Rebif® is given via subcutaneous injections of 44 µg three times per week. The most commonly reported side effects are injection-site reactions and flu-like symptoms. Because of its increased dose and frequency as compared to Avonex®, liver function disorders and reduced white blood cell counts were observed with greater frequency with Rebif®. All of these problems were usually temporary.

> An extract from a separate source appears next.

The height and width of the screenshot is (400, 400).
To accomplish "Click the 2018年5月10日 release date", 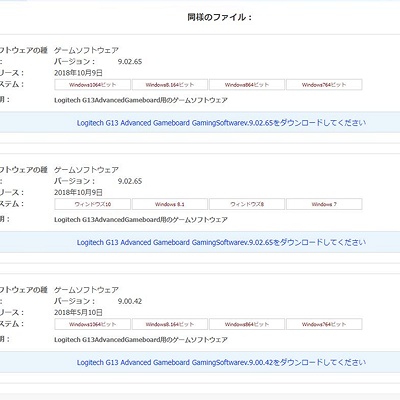I will click(x=78, y=312).
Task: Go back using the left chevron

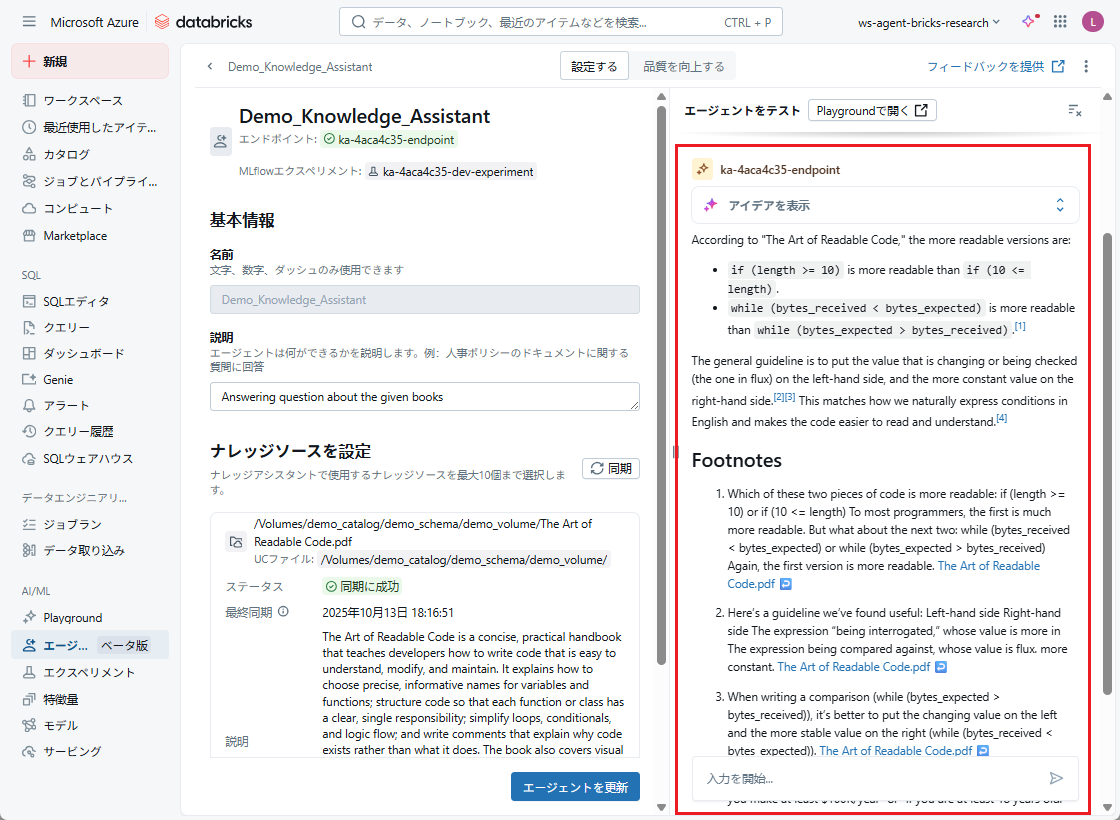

The EVIDENCE and INCOMIN studies helped the American Academy of Neurology and the MS Council to conclude that higher dosed interferons are more effective than lower dosed interferons.
Copaxone® is administered via subcutaneous injections of 20 mg daily. Side effects include injection-site skin reactions as well as an occasional systemic reaction. For five to 15 minutes following an injection, approximately 10 percent of those tested experience reactions such as anxiety, flushing, chest pain or tightness, dizziness, palpitations, and/or shortness of breath. These symptoms are transient and do not require specific treatment.

Novantrone® is administered differently from the interferons and Copaxone®. Novantrone® is given in 12 mg/m2 IV infusions once every three months, reaching a lifetime limit of the drug (140 mg/m2) within two to three years.

Currently, Novantrone® is most commonly used as a backup treatment for individuals with a less than optimal response to one of the other approved drugs for MS. Novantrone® was studied in combination with IV doses of steroid, but many physicians now use it in combination with one of the interferons or Copaxone®. Preliminary studies suggest that the toxicity is not increased by such combinations.

Additional doses carry the risk of cardiotoxicity. People undergoing treatment are required to have regular testing for cardiotoxicity, white blood cell counts, and liver function. While generally well tolerated, common side effects include nausea, thinning hair, loss of menstrual periods, bladder infections, and mouth sores.